## The task
Copy the records below without any changes.

::::::

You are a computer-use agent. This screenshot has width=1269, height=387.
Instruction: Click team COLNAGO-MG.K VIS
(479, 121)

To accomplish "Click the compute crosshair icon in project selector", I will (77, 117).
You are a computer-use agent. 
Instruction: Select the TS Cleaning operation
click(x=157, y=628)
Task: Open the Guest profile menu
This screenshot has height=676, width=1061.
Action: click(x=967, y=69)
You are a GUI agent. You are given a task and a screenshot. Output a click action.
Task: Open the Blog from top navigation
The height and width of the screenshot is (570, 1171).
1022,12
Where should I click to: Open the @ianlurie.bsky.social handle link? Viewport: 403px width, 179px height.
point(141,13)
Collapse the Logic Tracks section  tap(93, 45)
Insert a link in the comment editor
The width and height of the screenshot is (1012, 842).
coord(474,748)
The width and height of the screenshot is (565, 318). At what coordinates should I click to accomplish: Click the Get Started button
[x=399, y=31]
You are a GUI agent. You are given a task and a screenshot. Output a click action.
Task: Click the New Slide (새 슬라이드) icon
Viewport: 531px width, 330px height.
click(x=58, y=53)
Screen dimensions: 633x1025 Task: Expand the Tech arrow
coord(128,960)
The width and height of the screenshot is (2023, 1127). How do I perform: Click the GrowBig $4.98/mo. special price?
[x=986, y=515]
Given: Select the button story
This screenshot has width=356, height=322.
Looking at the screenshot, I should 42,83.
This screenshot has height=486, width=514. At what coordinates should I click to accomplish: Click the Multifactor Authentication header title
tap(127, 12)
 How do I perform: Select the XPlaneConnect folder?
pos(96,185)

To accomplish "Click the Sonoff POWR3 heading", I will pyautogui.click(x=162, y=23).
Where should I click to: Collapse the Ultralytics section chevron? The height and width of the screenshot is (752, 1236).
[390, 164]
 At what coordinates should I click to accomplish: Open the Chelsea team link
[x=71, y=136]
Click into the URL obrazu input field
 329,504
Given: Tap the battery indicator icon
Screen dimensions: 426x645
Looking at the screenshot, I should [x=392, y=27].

::::::

## Problem solution
You are a computer-use agent. This screenshot has width=1269, height=387.
Instruction: Click team COLNAGO-MG.K VIS
(479, 121)

To accomplish "Click the compute crosshair icon in project selector", I will (77, 117).
You are a computer-use agent. 
Instruction: Select the TS Cleaning operation
click(x=157, y=628)
Task: Open the Guest profile menu
This screenshot has height=676, width=1061.
Action: click(x=967, y=69)
You are a GUI agent. You are given a task and a screenshot. Output a click action.
Task: Open the Blog from top navigation
The height and width of the screenshot is (570, 1171).
1022,12
Where should I click to: Open the @ianlurie.bsky.social handle link? Viewport: 403px width, 179px height.
point(141,13)
Collapse the Logic Tracks section  tap(93, 45)
Insert a link in the comment editor
The width and height of the screenshot is (1012, 842).
coord(474,748)
The width and height of the screenshot is (565, 318). At what coordinates should I click to accomplish: Click the Get Started button
[x=399, y=31]
You are a GUI agent. You are given a task and a screenshot. Output a click action.
Task: Click the New Slide (새 슬라이드) icon
Viewport: 531px width, 330px height.
click(x=58, y=53)
Screen dimensions: 633x1025 Task: Expand the Tech arrow
coord(128,960)
The width and height of the screenshot is (2023, 1127). How do I perform: Click the GrowBig $4.98/mo. special price?
[x=986, y=515]
Given: Select the button story
This screenshot has width=356, height=322.
Looking at the screenshot, I should 42,83.
This screenshot has height=486, width=514. At what coordinates should I click to accomplish: Click the Multifactor Authentication header title
tap(127, 12)
 How do I perform: Select the XPlaneConnect folder?
pos(96,185)

To accomplish "Click the Sonoff POWR3 heading", I will pyautogui.click(x=162, y=23).
Where should I click to: Collapse the Ultralytics section chevron? The height and width of the screenshot is (752, 1236).
[390, 164]
 At what coordinates should I click to accomplish: Open the Chelsea team link
[x=71, y=136]
Click into the URL obrazu input field
 329,504
Given: Tap the battery indicator icon
Screen dimensions: 426x645
Looking at the screenshot, I should [x=392, y=27].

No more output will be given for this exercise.